### Goal
From the line containing "Image resolution: width=924 pixels, height=1308" through the end of the listing, rewrite those lines with "resolution" swapped for "dimensions" and everything else left as it is.

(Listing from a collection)

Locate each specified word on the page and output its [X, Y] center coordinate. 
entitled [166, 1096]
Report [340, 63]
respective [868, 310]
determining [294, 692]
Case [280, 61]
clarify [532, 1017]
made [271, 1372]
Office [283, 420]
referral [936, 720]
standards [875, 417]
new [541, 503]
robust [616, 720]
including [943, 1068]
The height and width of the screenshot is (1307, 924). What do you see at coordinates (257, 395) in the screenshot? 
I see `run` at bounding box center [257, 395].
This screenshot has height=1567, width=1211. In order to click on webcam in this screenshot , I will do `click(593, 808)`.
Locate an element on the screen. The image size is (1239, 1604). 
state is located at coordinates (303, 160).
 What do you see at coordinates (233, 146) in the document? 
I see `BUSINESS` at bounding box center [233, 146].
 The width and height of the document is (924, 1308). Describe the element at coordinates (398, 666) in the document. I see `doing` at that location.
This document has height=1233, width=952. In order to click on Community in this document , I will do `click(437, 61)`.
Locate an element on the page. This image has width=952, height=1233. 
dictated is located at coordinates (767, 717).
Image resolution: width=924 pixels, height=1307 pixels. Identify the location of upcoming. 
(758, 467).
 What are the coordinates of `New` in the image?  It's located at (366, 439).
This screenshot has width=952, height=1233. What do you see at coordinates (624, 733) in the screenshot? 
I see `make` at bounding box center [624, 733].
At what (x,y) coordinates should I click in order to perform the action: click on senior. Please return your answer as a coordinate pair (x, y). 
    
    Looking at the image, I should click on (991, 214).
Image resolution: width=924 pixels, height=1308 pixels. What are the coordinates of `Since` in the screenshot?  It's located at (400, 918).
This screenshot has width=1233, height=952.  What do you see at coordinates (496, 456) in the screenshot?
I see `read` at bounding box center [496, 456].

### Output for this exercise
Image dimensions: width=924 pixels, height=1308 pixels. What are the coordinates of `Since` in the screenshot?  It's located at (400, 918).
This screenshot has width=1233, height=952.  What do you see at coordinates (496, 456) in the screenshot?
I see `read` at bounding box center [496, 456].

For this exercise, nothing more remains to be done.